ROUSSE: ‘Dat vind ik moeilijk. Uiteraard willen we naar de mythische plekken, te beginnen dit jaar met de Tourmalet en in de toekomst ook de Alpen, maar ik heb niet één naam die er uitspringt. Als wedstrijddirecteur kun je wel wikken, het zijn uiteindelijk de rensters die beschikken. Je kunt het mooiste parcours ter wereld tekenen, het is aan de rensters om het te laten zien. Dat is bij de vrouwen niet anders dan bij de mannen.’
Hebben jullie ook al kandidaturen uit België ontvangen?

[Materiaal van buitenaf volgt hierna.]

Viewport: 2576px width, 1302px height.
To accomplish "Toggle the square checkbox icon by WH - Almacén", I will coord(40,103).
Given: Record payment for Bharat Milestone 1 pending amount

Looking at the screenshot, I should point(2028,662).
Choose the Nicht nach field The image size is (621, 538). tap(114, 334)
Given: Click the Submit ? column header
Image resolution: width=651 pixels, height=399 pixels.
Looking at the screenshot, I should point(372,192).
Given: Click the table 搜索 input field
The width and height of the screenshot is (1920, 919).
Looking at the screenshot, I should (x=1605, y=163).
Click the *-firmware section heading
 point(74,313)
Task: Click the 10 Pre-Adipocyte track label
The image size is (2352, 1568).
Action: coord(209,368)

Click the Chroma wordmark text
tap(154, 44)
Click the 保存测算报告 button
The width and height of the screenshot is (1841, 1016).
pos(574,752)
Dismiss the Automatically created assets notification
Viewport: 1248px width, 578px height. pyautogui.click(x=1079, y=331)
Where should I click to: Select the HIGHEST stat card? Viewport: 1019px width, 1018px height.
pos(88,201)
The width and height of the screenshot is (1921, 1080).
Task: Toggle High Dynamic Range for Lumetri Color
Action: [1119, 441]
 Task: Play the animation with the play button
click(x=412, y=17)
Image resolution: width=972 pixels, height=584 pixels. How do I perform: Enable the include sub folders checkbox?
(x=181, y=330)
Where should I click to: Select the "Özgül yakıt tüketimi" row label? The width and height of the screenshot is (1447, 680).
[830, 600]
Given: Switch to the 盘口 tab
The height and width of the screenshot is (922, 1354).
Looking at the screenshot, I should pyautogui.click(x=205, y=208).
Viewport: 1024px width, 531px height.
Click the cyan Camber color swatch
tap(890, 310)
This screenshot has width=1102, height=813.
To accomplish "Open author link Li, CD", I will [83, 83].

ROUSSE: ‘Er zijn steden en gemeenten in het buitenland kandidaat om de vrouwen-Tour te ontvangen, ook in België. Als we naar het buitenland gaan, moet de afstand doenbaar zijn met de fiets. Met België is dat het geval. Je kunt er ook mooie parcoursen uittekenen. En het zou niet onlogisch zijn om landen te bezoeken die vooroplopen in de ontwikkeling van de wielersport, zoals België.’
België ligt u ook persoonlijk na aan het hart.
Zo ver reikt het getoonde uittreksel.